_Given data_
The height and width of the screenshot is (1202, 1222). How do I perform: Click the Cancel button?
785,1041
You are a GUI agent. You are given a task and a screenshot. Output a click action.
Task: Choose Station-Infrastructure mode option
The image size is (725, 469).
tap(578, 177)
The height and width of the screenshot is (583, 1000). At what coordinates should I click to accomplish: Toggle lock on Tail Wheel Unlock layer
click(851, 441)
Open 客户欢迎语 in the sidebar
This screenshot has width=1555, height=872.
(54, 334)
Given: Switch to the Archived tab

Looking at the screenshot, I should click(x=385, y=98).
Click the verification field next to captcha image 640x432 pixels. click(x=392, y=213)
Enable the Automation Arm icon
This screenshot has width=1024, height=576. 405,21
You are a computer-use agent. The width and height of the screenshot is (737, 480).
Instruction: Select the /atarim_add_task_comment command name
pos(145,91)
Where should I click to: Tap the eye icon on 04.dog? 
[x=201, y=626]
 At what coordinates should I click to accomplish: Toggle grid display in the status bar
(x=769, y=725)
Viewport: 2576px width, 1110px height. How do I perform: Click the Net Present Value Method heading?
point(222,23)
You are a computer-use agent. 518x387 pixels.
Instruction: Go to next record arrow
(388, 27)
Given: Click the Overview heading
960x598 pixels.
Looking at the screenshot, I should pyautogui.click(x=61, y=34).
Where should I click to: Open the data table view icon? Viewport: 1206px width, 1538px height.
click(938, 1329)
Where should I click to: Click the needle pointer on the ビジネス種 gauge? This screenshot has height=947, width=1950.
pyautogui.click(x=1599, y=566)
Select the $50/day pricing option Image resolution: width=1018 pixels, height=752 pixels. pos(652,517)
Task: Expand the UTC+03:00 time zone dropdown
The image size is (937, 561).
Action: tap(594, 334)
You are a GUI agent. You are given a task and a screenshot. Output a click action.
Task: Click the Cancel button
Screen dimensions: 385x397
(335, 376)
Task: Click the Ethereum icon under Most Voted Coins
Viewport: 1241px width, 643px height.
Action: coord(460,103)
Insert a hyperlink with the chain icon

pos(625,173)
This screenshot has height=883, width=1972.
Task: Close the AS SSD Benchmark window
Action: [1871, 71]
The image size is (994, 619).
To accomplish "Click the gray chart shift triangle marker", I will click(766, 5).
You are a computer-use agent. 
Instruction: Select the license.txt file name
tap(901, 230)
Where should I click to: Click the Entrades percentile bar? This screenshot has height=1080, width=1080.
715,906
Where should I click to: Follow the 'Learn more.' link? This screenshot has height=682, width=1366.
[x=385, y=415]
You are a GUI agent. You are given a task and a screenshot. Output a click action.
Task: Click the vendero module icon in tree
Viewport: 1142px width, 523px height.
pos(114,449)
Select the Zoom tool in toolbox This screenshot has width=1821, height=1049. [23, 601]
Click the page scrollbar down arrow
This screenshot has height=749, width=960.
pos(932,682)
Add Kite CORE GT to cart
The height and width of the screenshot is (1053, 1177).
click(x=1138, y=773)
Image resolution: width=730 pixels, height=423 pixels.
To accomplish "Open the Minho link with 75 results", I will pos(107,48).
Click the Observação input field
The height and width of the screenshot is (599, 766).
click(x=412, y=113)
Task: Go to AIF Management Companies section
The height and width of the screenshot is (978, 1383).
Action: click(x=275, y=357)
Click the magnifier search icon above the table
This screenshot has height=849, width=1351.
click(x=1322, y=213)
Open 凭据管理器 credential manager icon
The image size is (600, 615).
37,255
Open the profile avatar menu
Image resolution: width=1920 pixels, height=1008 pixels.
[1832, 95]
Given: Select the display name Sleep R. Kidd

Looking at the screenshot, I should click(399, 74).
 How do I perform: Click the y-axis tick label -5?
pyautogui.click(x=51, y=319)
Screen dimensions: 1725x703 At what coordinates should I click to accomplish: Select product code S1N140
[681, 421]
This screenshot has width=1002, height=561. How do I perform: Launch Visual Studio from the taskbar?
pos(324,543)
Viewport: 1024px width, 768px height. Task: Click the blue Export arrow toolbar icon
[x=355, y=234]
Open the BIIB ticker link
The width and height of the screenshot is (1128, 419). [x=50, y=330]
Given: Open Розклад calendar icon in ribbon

_Task instructions_
Restate every entry exactly. Leave nothing out.

_Worked solution_
The height and width of the screenshot is (1202, 1222). How do I perform: Click the Cancel button?
785,1041
You are a GUI agent. You are given a task and a screenshot. Output a click action.
Task: Choose Station-Infrastructure mode option
The image size is (725, 469).
tap(578, 177)
The height and width of the screenshot is (583, 1000). At what coordinates should I click to accomplish: Toggle lock on Tail Wheel Unlock layer
click(851, 441)
Open 客户欢迎语 in the sidebar
This screenshot has width=1555, height=872.
(54, 334)
Given: Switch to the Archived tab

Looking at the screenshot, I should click(x=385, y=98).
Click the verification field next to captcha image 640x432 pixels. click(x=392, y=213)
Enable the Automation Arm icon
This screenshot has width=1024, height=576. 405,21
You are a computer-use agent. The width and height of the screenshot is (737, 480).
Instruction: Select the /atarim_add_task_comment command name
pos(145,91)
Where should I click to: Tap the eye icon on 04.dog? 
[x=201, y=626]
 At what coordinates should I click to accomplish: Toggle grid display in the status bar
(x=769, y=725)
Viewport: 2576px width, 1110px height. How do I perform: Click the Net Present Value Method heading?
point(222,23)
You are a computer-use agent. 518x387 pixels.
Instruction: Go to next record arrow
(388, 27)
Given: Click the Overview heading
960x598 pixels.
Looking at the screenshot, I should pyautogui.click(x=61, y=34).
Where should I click to: Open the data table view icon? Viewport: 1206px width, 1538px height.
click(938, 1329)
Where should I click to: Click the needle pointer on the ビジネス種 gauge? This screenshot has height=947, width=1950.
pyautogui.click(x=1599, y=566)
Select the $50/day pricing option Image resolution: width=1018 pixels, height=752 pixels. pos(652,517)
Task: Expand the UTC+03:00 time zone dropdown
The image size is (937, 561).
Action: tap(594, 334)
You are a GUI agent. You are given a task and a screenshot. Output a click action.
Task: Click the Cancel button
Screen dimensions: 385x397
(335, 376)
Task: Click the Ethereum icon under Most Voted Coins
Viewport: 1241px width, 643px height.
Action: coord(460,103)
Insert a hyperlink with the chain icon

pos(625,173)
This screenshot has height=883, width=1972.
Task: Close the AS SSD Benchmark window
Action: [1871, 71]
The image size is (994, 619).
To accomplish "Click the gray chart shift triangle marker", I will click(766, 5).
You are a computer-use agent. 
Instruction: Select the license.txt file name
tap(901, 230)
Where should I click to: Click the Entrades percentile bar? This screenshot has height=1080, width=1080.
715,906
Where should I click to: Follow the 'Learn more.' link? This screenshot has height=682, width=1366.
[x=385, y=415]
You are a GUI agent. You are given a task and a screenshot. Output a click action.
Task: Click the vendero module icon in tree
Viewport: 1142px width, 523px height.
pos(114,449)
Select the Zoom tool in toolbox This screenshot has width=1821, height=1049. [23, 601]
Click the page scrollbar down arrow
This screenshot has height=749, width=960.
pos(932,682)
Add Kite CORE GT to cart
The height and width of the screenshot is (1053, 1177).
click(x=1138, y=773)
Image resolution: width=730 pixels, height=423 pixels.
To accomplish "Open the Minho link with 75 results", I will pos(107,48).
Click the Observação input field
The height and width of the screenshot is (599, 766).
click(x=412, y=113)
Task: Go to AIF Management Companies section
The height and width of the screenshot is (978, 1383).
Action: click(x=275, y=357)
Click the magnifier search icon above the table
This screenshot has height=849, width=1351.
click(x=1322, y=213)
Open 凭据管理器 credential manager icon
The image size is (600, 615).
37,255
Open the profile avatar menu
Image resolution: width=1920 pixels, height=1008 pixels.
[1832, 95]
Given: Select the display name Sleep R. Kidd

Looking at the screenshot, I should click(399, 74).
 How do I perform: Click the y-axis tick label -5?
pyautogui.click(x=51, y=319)
Screen dimensions: 1725x703 At what coordinates should I click to accomplish: Select product code S1N140
[681, 421]
This screenshot has width=1002, height=561. How do I perform: Launch Visual Studio from the taskbar?
pos(324,543)
Viewport: 1024px width, 768px height. Task: Click the blue Export arrow toolbar icon
[x=355, y=234]
Open the BIIB ticker link
The width and height of the screenshot is (1128, 419). [x=50, y=330]
Given: Open Розклад calendar icon in ribbon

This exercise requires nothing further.